- Opening Delimiter -
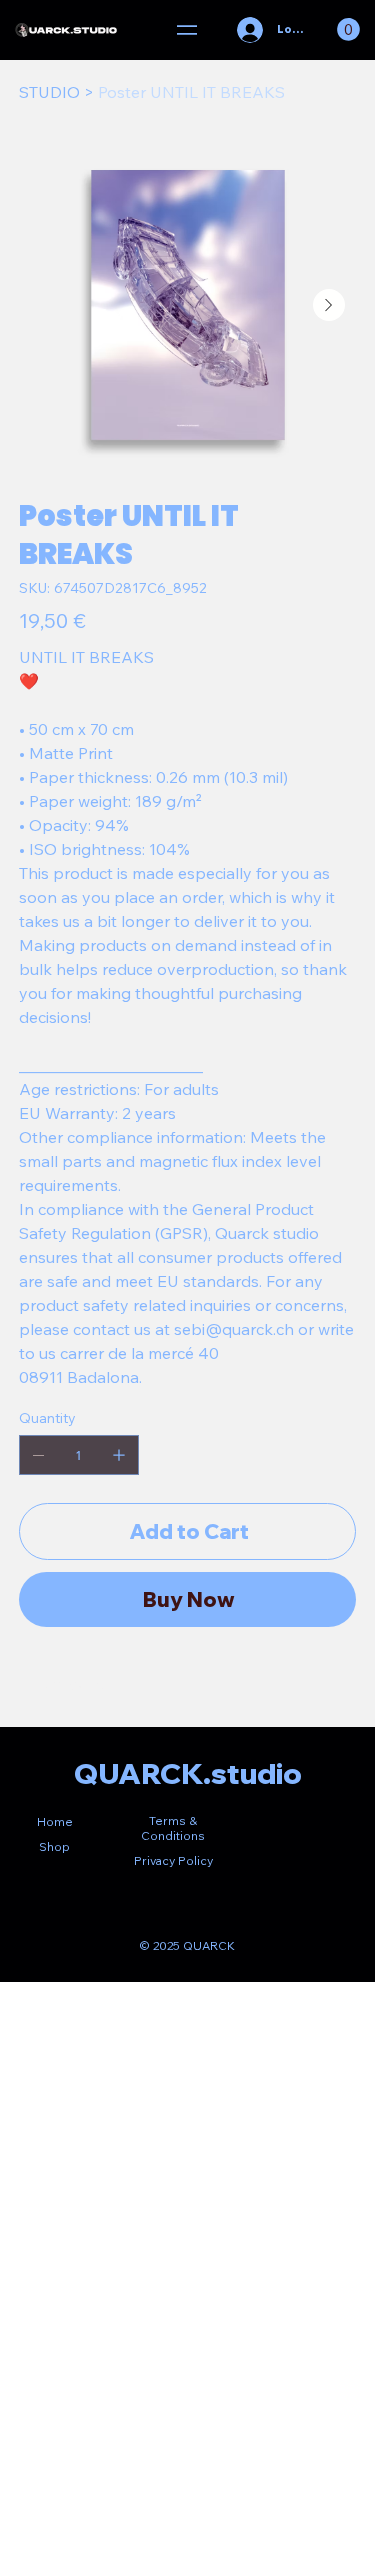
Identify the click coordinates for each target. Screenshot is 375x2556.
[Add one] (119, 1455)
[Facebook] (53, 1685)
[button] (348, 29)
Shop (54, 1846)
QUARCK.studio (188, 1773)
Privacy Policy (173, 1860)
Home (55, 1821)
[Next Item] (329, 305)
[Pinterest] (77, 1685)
- Closing Delimiter -
Problem description> All of the material above should be output exactly, with the pictures left behind.

Result below>
Identify the click coordinates for each target. Screenshot is 375x2556.
[Add one] (119, 1455)
[Facebook] (53, 1685)
[button] (348, 29)
Shop (54, 1846)
QUARCK.studio (188, 1773)
Privacy Policy (173, 1860)
Home (55, 1821)
[Next Item] (329, 305)
[Pinterest] (77, 1685)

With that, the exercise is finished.